Am zweiten Kongresstag folgten neben zahlreichen Vorträgen auch eine Kundgebung auf dem mittäglich aufgeheizten Hauptplatz. Zweiter Bürgermeister Moritz Hartmann (Grüne) betonte, dass ein Frieden nur jenseits des klassischen schwarz-weiß-Denkens möglich sei: „Ein starker Diskurs muss stattfinden" - auch zum Thema Waffenlieferungen.

Abschließend forderte der Co-Vorsitzender der deutschen IPPNW Dr. Lars Pohlmeier Russland und die USA auf, die aktuell vorgenommene Aktivierung der Atomwaffen wieder rückgängig zu machen. NATO und Russland müssten sich zudem von der Möglichkeit eines atomaren Erstschlag abwenden. Ebenso wichtig sei, dass Deutschland den 2017 von der UN verabschiedeten Atomwaffenverbotsvertrag endlich unterzeichne. „Aufrüstung bringt keinen Frieden, Diplomatie ist nicht durch Waffen ersetzbar.
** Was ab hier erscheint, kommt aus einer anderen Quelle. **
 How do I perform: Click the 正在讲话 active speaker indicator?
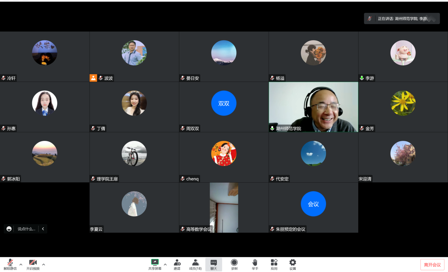[x=402, y=19]
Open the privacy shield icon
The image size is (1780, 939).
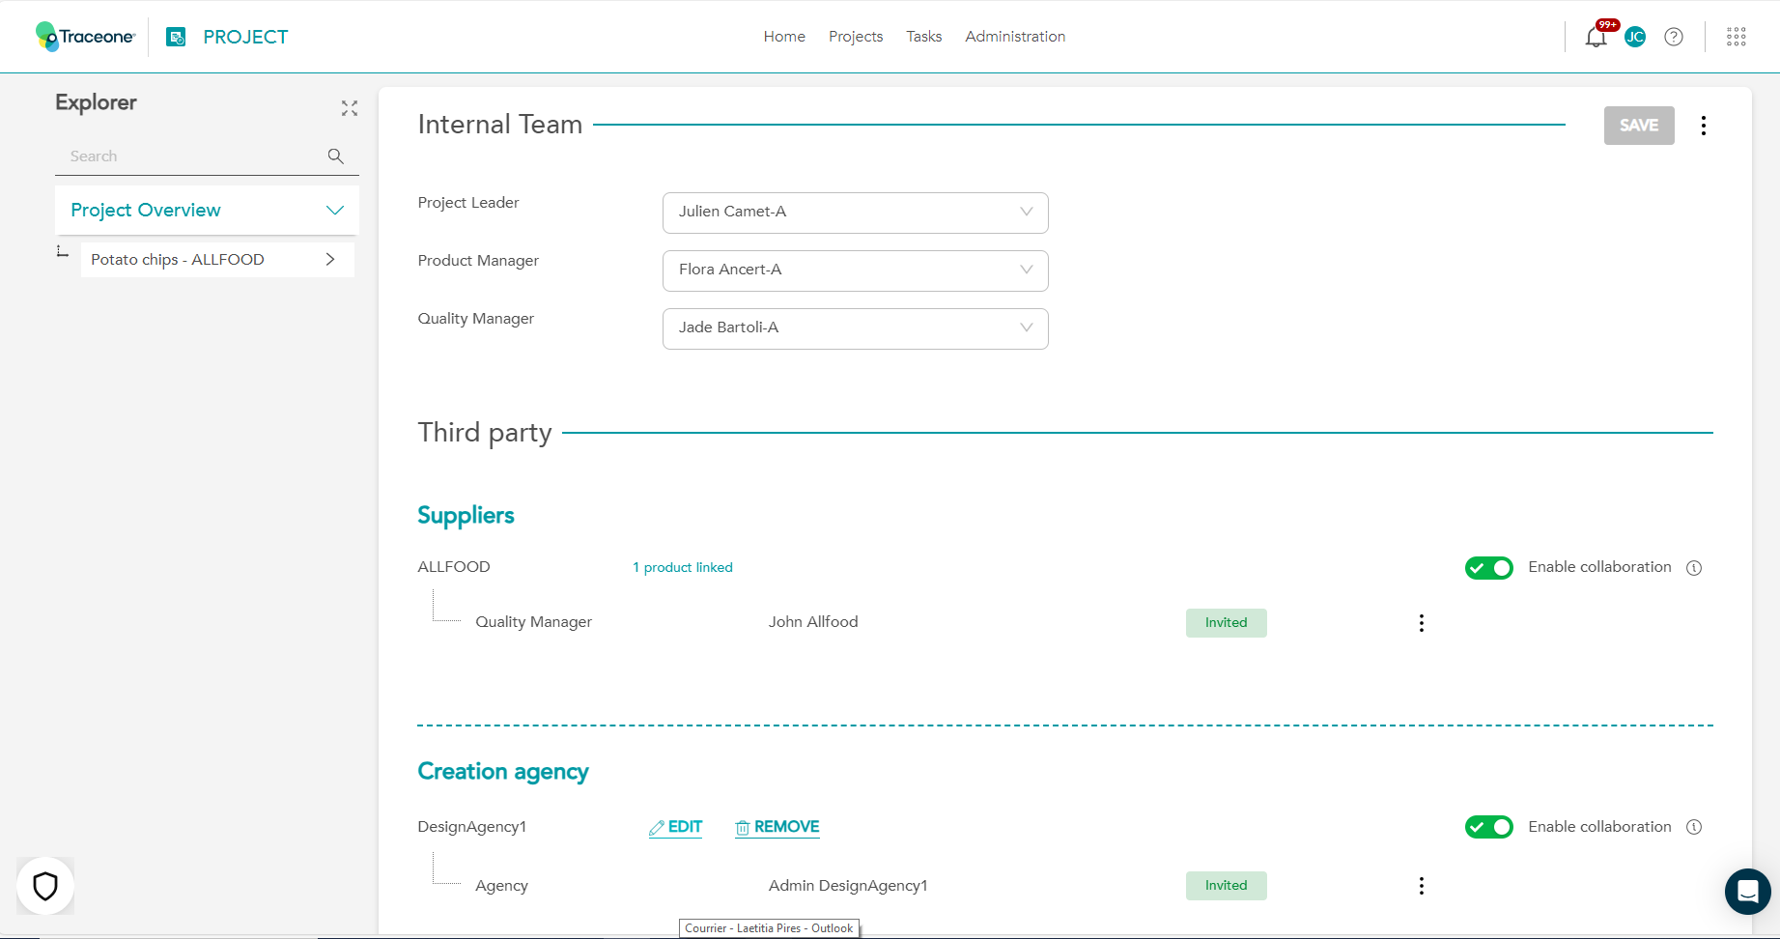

Es gibt keine Fahne und kein Land der Welt, dem Ruhm gebührt." Vielmehr werde jeder Euro werde für globalen Klimaschutz und globale Gerechtigkeit benötigt. Und auch, wenn es manchmal naiv erscheine, sich für ein Atomwaffenverbot einzusetzen: „Es lohnt, sich für eine bessere Welt einzusetzen."